Fourth Journey (MS 107/3/1-2)
25th September 1779
transcription
[25th September 1779]
25 Saturdag
gepasseerde nagt warm stil schoon weer term meest door den nagt 65. maneschyn.
desen morgen schoon weer het selfde als gisteren de lugt wat met dampen beset. hoogte op de vlakte 2265. voet.
[in margin:] s'avonds om 5 uren volle maan
gr | 28 | min van 't zenith | 23 |
brete | 0 | zuider declin: | 53 |
29 | 16 |
sagen nog beoosten ons cameeldorens en een struis en steenbok anders geen wild of menschen. schoon men my seide hier omtrent bosjemans te leggen. peilde onse verdere coers o:n:o: op.

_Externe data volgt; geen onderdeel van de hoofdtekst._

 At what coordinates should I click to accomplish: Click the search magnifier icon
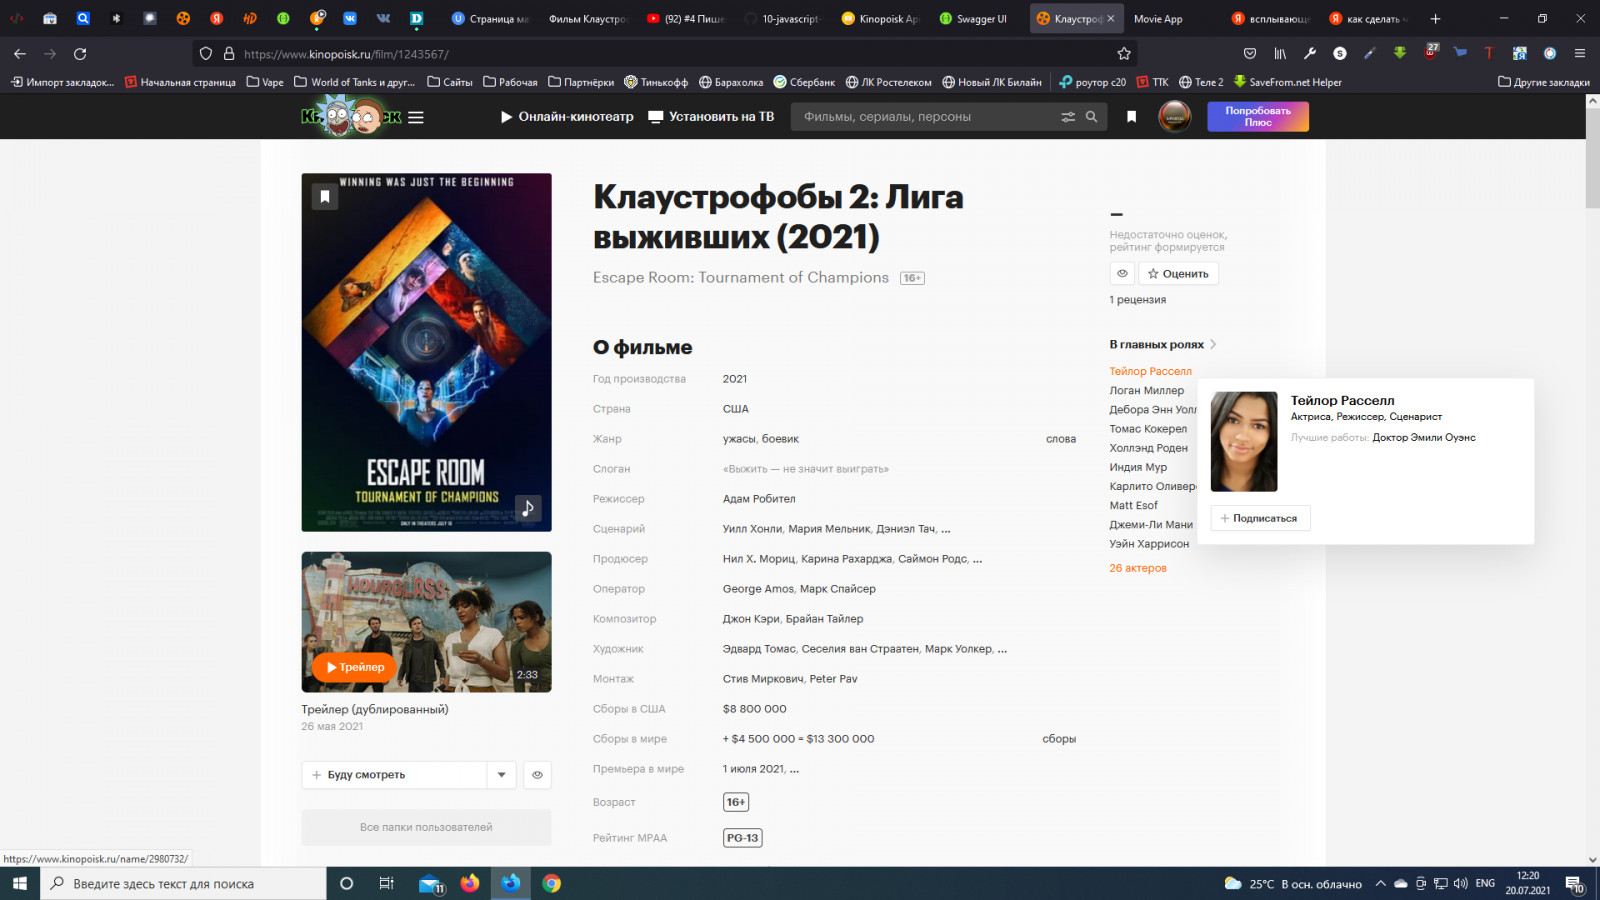click(1092, 117)
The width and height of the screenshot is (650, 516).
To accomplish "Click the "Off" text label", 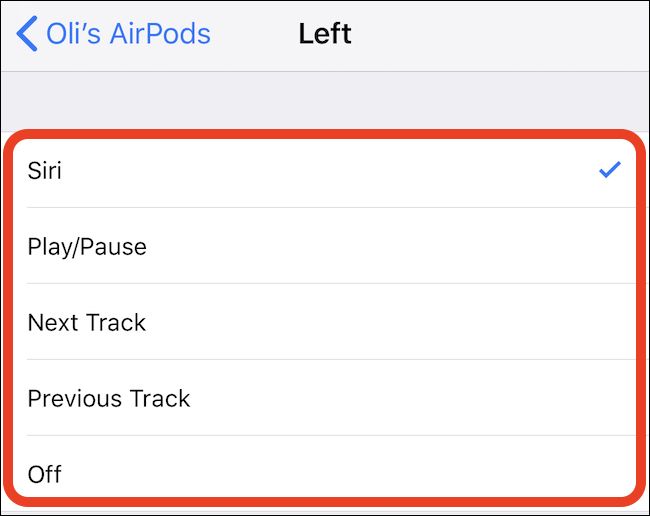I will tap(45, 473).
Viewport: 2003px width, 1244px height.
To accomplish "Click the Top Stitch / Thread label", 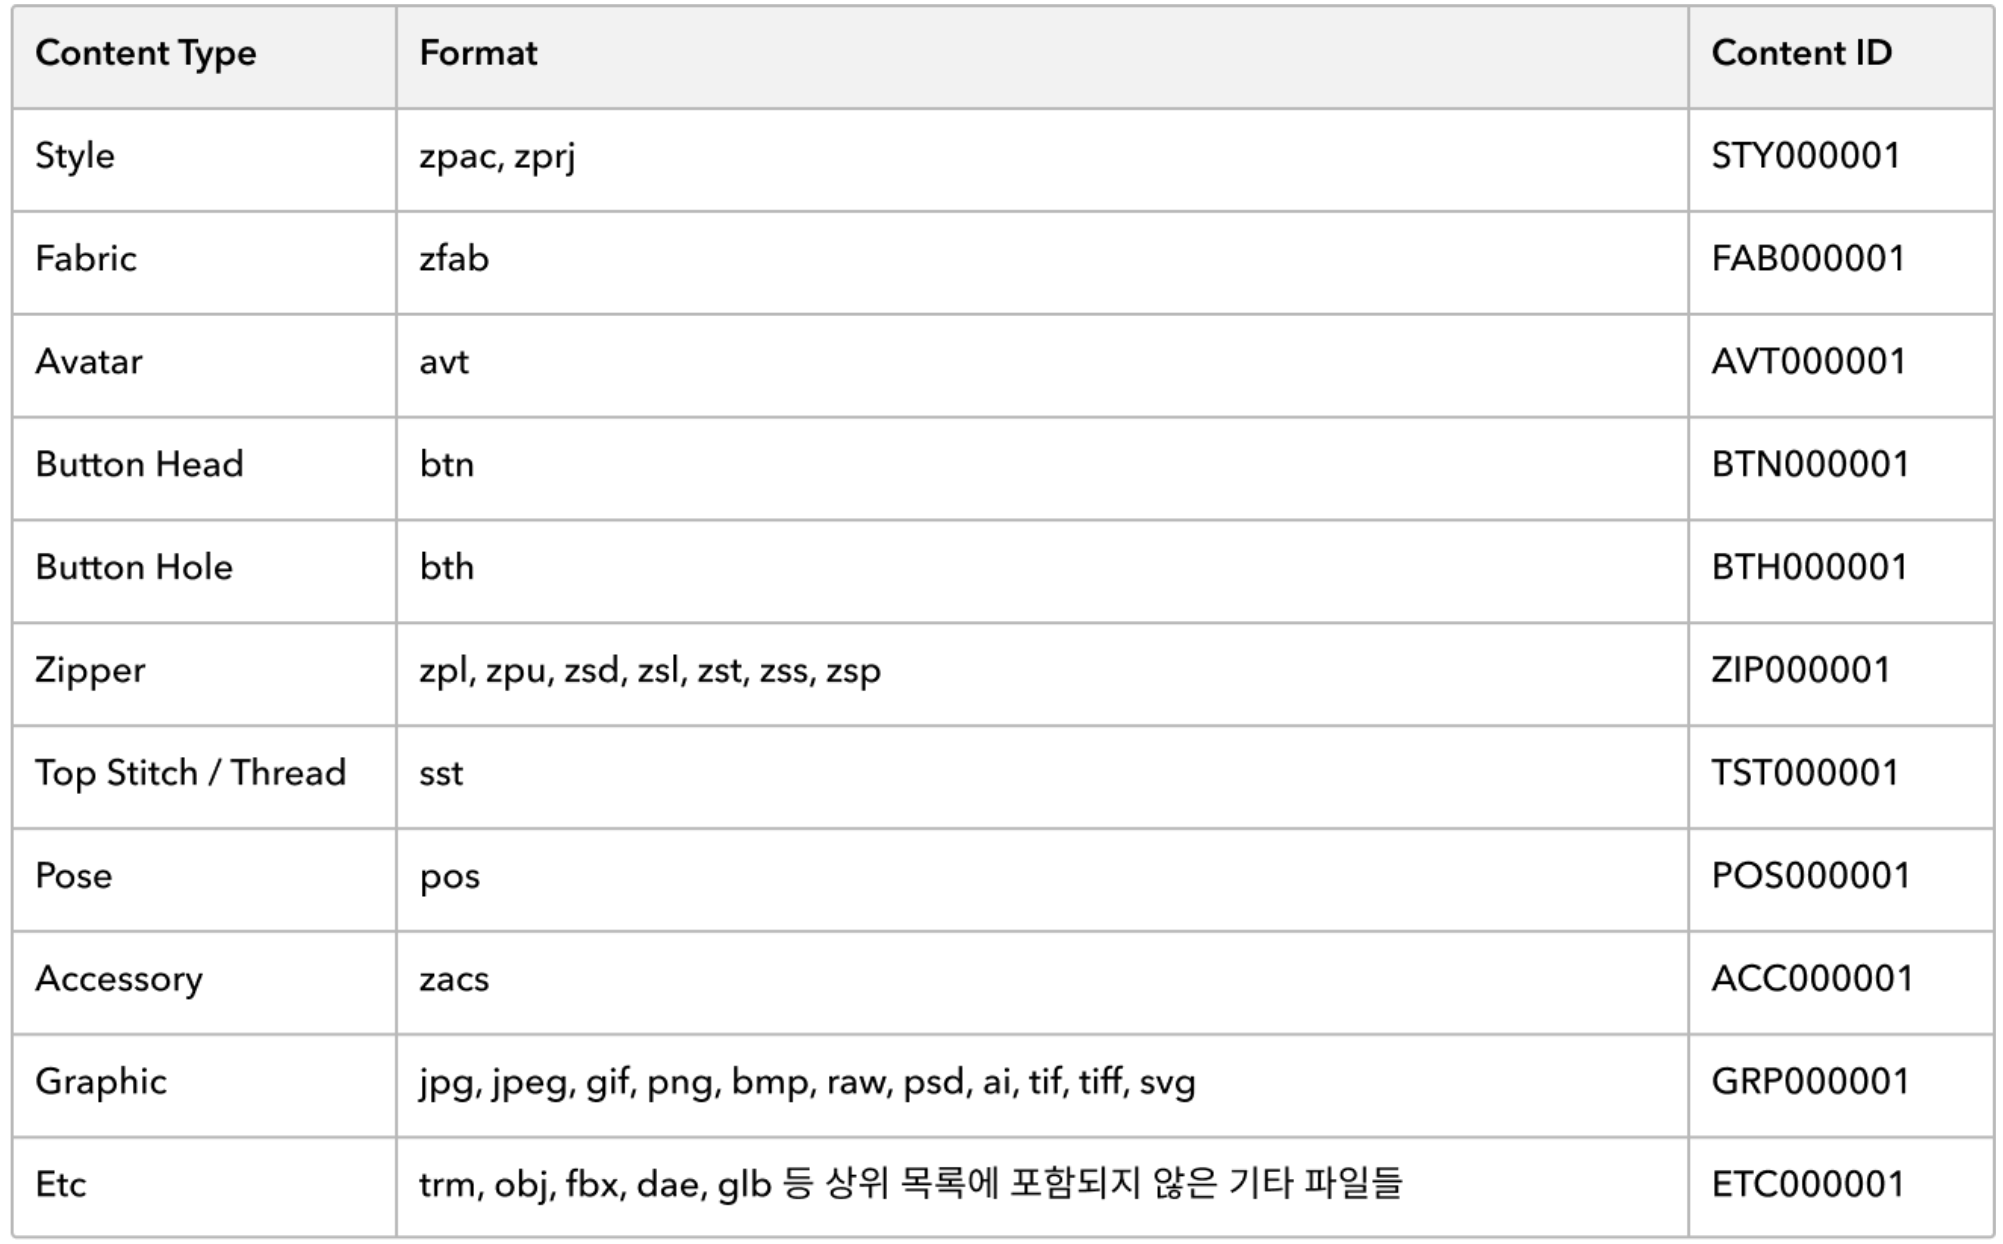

aan een klein heuveltje. vlak hard veld, vele kwarts en keitjes die als diamanten by de maan glimden, alles vlak so ver het oog kon dragen even heuvelig in het noordoosten tamelyke hoge gebroken heuvels van het zuidwesten tot noordoosten, wierd swaar sanderig na 5 uur rydens, spanden na 8¾ uur uit. by een graaf water ćamma sous dit is ook een graaf water dus is hier niet als met regentyd door te trekken, in dese gansche droge streek, dondert het ook dog niet veel regen in Caapse droge z:o: tydt. en sneeuwt het in de winter.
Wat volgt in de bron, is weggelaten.